Levy and Modric are meeting today, and the result of their meeting will be predictable. Modric will say he wants to leave for a Champions League club if an acceptable bid comes in. Levy will say there's no such thing as an acceptable bid. Modric will tell the press that he is disappointed and that he wants to leave for Champions League football, but that he will play out the duration of his contract if the team refuse to sell him. Right, got it.
Does anyone really think it ends there, though? Of course Levy is going to say the player isn't for sale and of course Modric is going to say he's going to play as long as he's under contract. We should all know that it doesn't end there.
Personally, I'm setting in for a very long Luka Modric transfer saga. I don't care what Levy and Modric say today, this is not the end of it. He will continue to posture for a move somewhere and Levy will continue to insist that Modric is not for sale at any cost. The press will continue to do their thing and other teams will continue to be interested in Modric. For a while, both Levy and Modric will sing the same tune.
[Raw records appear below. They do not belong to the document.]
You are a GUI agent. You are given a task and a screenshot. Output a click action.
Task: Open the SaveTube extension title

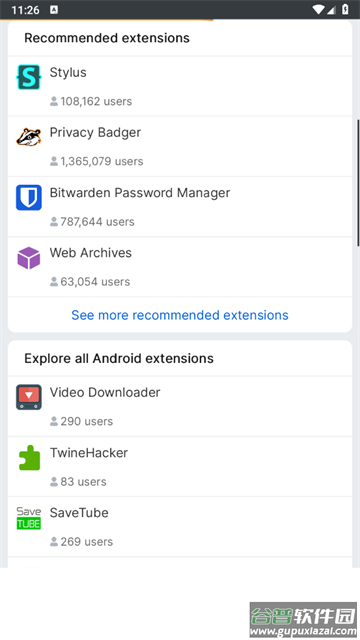79,513
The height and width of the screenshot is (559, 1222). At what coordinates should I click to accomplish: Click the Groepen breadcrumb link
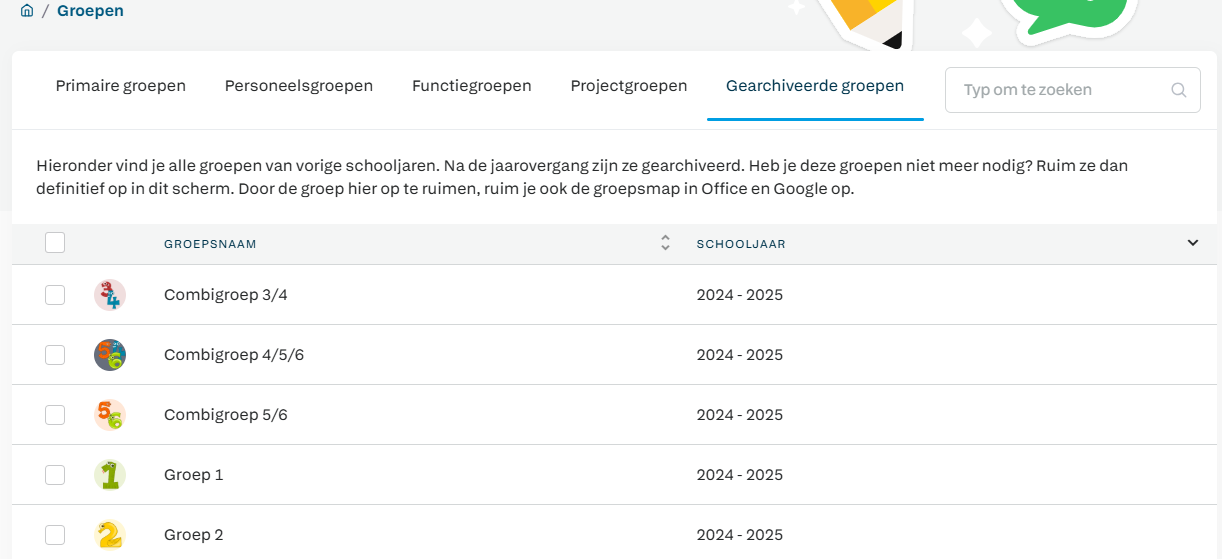coord(91,11)
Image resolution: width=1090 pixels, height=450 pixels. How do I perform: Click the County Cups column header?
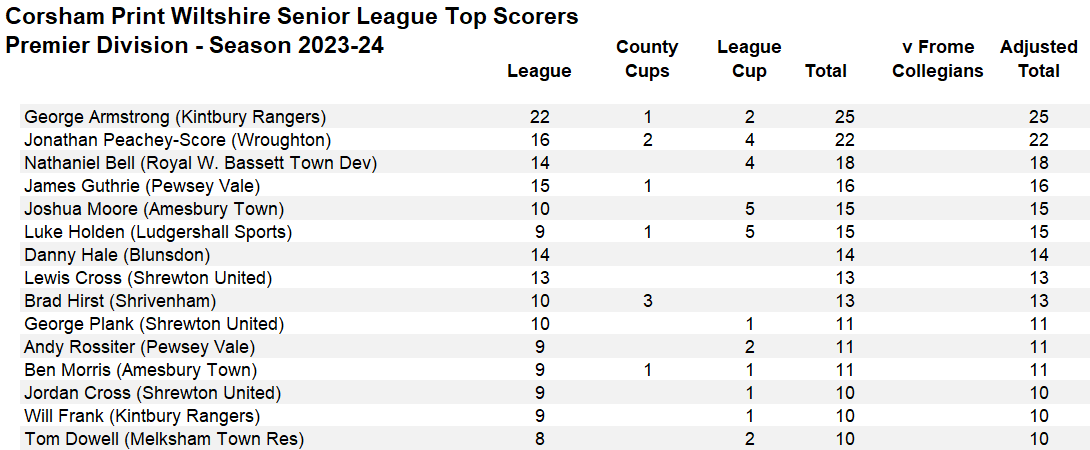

Sometime in August, though, Modric will get pissed and publicly state that he wants to leave or Levy will put a price on his head. At this point, Spurs will probably end up negotiating with someone. That someone will probably end up offering quite a lot of money for Modric.
I'm not saying that Modric will be sold this summer. I think there's a very good chance he sticks around for one more year, then gets himself out if Spurs fail to make the Champions League again. However, someone will eventually come in with a concrete bid, and Daniel Levy will be forced to consider it. This is far from over.